Le 18 février passe pour être la Journée du Chahid. Exception faite pour cet an-là, où l'effluve fiévreux des prochaines joutes avait la tendance d'en faire un plateau d'exhibitionnisme pour ceux qui croient en l'efficacité de vendre la peau de l'ours avant même de l'avoir attrapé. Les chasseurs se multiplient, le gibier comme un siège parlementaire se fait rare. Partir tôt, raser large, scanner l'alentour, sourire à chaque carrefour, serrer les mains, embrasser les joues, paraître ange et diaboliser l'autre deviennent un acte citadin que déguise un masque de prétention.

Heureusement que le Chahid ne peut revenir sous une autre forme. Heureusement pour lui qu'il n'est pas candidat à nulle compétition, car c'est la sienne, pratiquée en son temps et à son corps défendant qui allait permettre aux goinfres, opportunistes, nullards, audacieux de faire la leur.
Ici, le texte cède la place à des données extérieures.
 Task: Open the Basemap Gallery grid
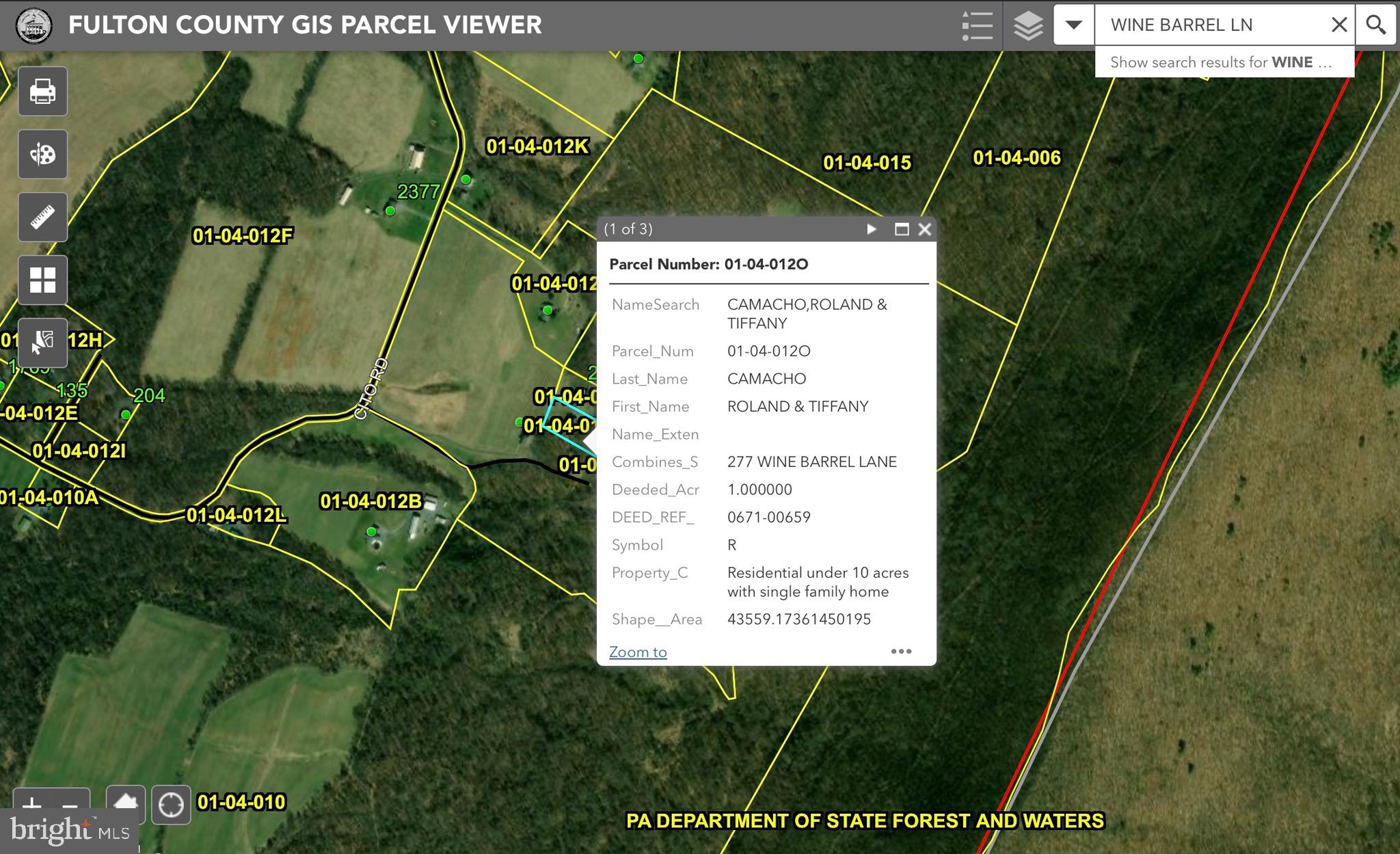pos(42,280)
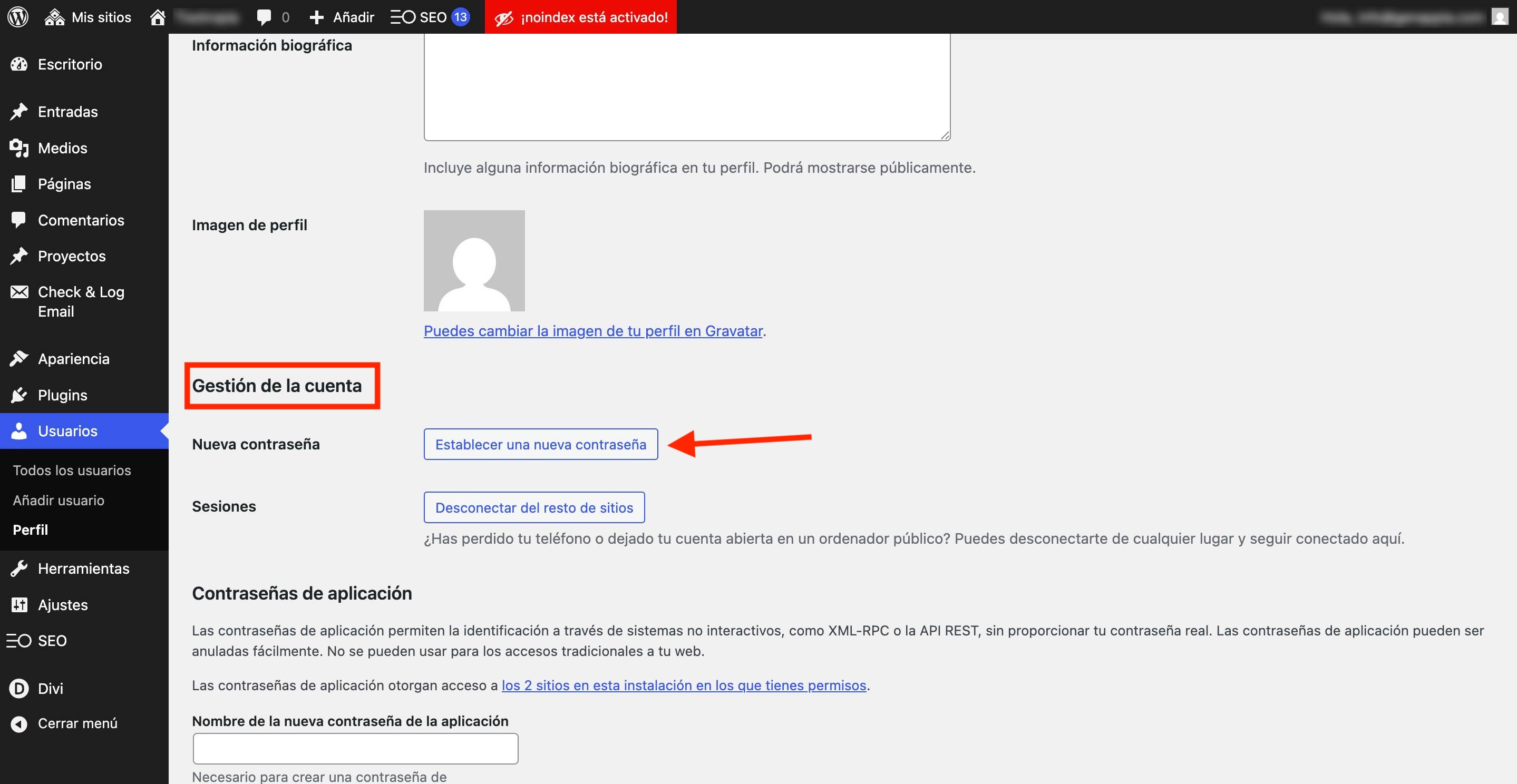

Heureusement pour lui que la banque, l'investissement factice, la spéculation foncière, la promotion immobilière n'étaient pas des mots d'ordre du djihad !

L'odeur électoraliste et les entremises d'intérêts se sont jointes sans rougir dans l'accaparement d'une mémoire qui refuse d'abdiquer par-devant la perversion protocolaire ou de faire-valoir d'une halte de ralliement. Le FLN, le Chahid, tout comme l'Algérie, le Président ou la République ne doivent pas servir l'ambition des uns ou l'entrisme des autres. L'ensemble reste une propriété inaliénable de tout un peuple à admettre sous toutes ses diversités linguistiques, sociales ou politiques. Ils ne sont pas des biens vacants. Ni des poches vides ou des terrains marginaux. Ils sont bel et bien un dénominateur communément collectif que personne ne peut nier à personne le droit d'appartenance et la sensation de fierté.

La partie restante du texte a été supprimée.